Records for processing ->
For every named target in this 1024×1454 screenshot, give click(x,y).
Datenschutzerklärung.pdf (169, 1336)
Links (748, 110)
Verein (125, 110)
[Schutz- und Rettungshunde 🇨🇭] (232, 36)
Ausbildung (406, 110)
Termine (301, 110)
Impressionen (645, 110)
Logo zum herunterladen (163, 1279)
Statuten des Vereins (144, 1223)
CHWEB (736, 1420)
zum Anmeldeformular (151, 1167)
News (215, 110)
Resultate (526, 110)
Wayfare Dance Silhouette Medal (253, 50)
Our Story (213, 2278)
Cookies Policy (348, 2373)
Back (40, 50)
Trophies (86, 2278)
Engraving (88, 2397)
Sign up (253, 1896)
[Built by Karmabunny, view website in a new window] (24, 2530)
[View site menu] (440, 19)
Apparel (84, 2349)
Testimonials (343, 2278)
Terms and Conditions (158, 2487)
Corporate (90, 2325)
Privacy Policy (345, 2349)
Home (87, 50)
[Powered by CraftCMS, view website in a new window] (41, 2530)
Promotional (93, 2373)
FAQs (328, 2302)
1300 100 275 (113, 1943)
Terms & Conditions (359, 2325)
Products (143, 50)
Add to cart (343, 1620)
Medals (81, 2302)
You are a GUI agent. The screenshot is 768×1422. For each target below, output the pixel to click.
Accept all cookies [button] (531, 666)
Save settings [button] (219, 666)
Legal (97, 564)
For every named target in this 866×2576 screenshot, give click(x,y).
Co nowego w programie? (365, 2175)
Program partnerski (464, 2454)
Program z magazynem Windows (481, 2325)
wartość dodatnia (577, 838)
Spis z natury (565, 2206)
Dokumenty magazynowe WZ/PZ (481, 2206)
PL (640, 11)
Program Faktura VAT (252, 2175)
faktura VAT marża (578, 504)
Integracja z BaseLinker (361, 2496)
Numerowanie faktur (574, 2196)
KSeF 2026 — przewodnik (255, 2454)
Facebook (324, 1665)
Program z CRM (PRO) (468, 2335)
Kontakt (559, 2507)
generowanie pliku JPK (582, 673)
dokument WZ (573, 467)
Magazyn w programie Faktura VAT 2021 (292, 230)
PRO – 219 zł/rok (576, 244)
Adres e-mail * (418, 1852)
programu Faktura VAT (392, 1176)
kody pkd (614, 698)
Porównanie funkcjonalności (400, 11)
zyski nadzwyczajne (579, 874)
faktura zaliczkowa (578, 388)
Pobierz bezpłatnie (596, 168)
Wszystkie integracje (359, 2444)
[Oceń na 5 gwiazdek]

What is required -> Wherever a line in the entries above holds "Terms", copy that line.

Answer for this exercise ->
Terms and Conditions (158, 2487)
Terms & Conditions (359, 2325)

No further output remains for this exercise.